そして作品の上映開始。「わたくし、生まれも育ちも東京葛飾柴又です。」で始まるおなじみの口上が流れると、会場の雰囲気は一気に寅さんワールドへと引き込まれました。
相変わらず放浪の旅を続けていた車寅次郎(渥美清さん)が病に倒れた松岡リリー(浅丘ルリ子さん)の看病のために沖縄を訪れ、回復したリリーと一緒に沖縄のとある漁村で同棲生活を送るというロマンチックなストーリー。
劇中、沖縄の風景がスクリーンに映し出されると、客席からはひそひそとささやく声が聴こえ、スクリーンを指差す姿が見られました。
上映終了後、再び平良さん、嘉手苅さん、出雲阿国が登場。
「初めての寅さんはどうでした?」という平良さんからの質問に、間髪入れず「好き!もうね、私寅さん大好き!」と興奮した様子で語る出雲阿国。上映前に危惧していたとおり、まんまと寅さんの魅力にはまってしまったようです。寅さんだけではなく、ヒロインであるリリーのイイ女っぷりにも感動したようで「私、芸名リリーに変えます」との宣言も飛び出しました。
続いて、作品に登場した沖縄のロケ地の現在の様子を、平良さんらNPO法人シネマラボ突貫小僧のメンバーが撮影してきた写真を使って紹介する、スライド上映とトークショーが始まりました。
劇中でリリーが入院していた古びた病院が現在はすっかり立派な大病院になっていたかと思えば、寅次郎が商売をしていた公設市場周辺の町並みは現在もあまり変わっていなかったり。

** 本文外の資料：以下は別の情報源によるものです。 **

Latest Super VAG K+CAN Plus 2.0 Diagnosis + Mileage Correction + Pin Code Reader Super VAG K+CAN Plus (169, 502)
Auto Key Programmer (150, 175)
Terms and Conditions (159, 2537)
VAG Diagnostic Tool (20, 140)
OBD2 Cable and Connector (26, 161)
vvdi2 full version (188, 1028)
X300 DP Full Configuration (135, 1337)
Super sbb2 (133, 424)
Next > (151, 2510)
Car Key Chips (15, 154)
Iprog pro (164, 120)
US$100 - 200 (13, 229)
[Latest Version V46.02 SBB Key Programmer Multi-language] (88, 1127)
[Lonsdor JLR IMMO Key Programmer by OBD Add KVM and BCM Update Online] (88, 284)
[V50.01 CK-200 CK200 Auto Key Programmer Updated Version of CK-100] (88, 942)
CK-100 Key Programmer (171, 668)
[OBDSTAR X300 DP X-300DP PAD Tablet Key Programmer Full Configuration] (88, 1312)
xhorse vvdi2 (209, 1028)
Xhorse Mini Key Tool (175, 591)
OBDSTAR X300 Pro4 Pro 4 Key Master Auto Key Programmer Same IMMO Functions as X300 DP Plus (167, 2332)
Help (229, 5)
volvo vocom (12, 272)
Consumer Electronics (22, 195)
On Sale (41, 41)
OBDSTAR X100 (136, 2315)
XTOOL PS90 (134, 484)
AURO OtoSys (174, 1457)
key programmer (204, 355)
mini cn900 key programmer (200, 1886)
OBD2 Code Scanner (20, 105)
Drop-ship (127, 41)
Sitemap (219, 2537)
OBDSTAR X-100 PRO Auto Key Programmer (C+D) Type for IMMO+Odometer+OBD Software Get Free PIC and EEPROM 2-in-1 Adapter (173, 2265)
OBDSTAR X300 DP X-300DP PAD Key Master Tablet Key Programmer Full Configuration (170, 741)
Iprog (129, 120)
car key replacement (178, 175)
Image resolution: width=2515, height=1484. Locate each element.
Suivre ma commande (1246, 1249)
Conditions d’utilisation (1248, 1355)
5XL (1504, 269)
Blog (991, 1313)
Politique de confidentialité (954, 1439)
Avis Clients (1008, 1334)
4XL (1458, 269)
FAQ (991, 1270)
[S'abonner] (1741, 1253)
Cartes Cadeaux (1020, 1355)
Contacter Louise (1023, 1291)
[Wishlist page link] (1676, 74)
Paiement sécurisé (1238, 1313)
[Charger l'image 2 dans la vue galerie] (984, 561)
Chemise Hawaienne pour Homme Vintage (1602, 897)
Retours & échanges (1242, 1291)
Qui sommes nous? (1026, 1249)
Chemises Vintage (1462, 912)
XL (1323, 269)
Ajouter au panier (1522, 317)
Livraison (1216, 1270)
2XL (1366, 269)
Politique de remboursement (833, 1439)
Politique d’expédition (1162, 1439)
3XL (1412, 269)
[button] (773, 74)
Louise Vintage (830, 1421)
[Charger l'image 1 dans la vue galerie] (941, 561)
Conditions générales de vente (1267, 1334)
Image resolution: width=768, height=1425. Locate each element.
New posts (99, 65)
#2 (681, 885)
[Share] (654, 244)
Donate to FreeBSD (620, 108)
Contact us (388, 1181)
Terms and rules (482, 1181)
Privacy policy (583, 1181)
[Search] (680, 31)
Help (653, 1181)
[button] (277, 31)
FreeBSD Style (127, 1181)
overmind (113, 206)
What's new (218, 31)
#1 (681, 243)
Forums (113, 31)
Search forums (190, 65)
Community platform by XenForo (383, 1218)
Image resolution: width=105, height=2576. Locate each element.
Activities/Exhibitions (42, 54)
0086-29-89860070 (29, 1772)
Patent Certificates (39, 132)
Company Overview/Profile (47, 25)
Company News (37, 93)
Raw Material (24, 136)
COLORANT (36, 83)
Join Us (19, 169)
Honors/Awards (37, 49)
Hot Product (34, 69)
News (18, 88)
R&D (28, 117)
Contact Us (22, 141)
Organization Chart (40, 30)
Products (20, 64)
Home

「寅さんの後ろに映っているこの建物と看板は、現在も残っているんですよ」との平良さんの解説に、客席からも「(映画のシーンを見て)すぐどこか分かったよ」という年配の方の声が聴こえてきました。
また、リリーが退院後に静養のため寅さんと暮らしていた本部の町並みや、1975年に開催された沖縄国際海洋博覧会など、その年代の方にとっては懐かしい風景もたくさん登場しています。「リリーがもたれて寅さんを待っていた塀が現在もそのまま残っているんですよ」という平良さんの解説に、客席からも感嘆の声があがりました。
「映画にこんな楽しみ方があるとは思いませんでした!是非みなさんもロケ地をまわってみてください。私はリリーのコスプレしてまわります」とすっかり映画ロケ地巡りの魅力にはまってしまった様子の出雲阿国。
続けて「実は私、寅さんとリリーの下宿先の息子の高志君もタイプなんです。」と告白。「沖縄の男、最高ですね。このあと私と一緒にロケ地巡りをしてくれる方いませんか?・・・(静まり返る会場)・・・そうですよね、いませんよね。」と“二番目の女”らしい自虐ネタに会場からも大きな笑いと拍手が起こりました。「私の寅さんを待ちたいと思います!」という出雲阿国の力強い宣言とともにトークショーは大盛況のうち終了しました。
映画に登場するロケ地の当時と現在の風景を対比することで、その作品を何倍にも楽しめたり、また新たな魅力を発見できるという映画の楽しみ方を教えていただいた素敵なイベントとなりました。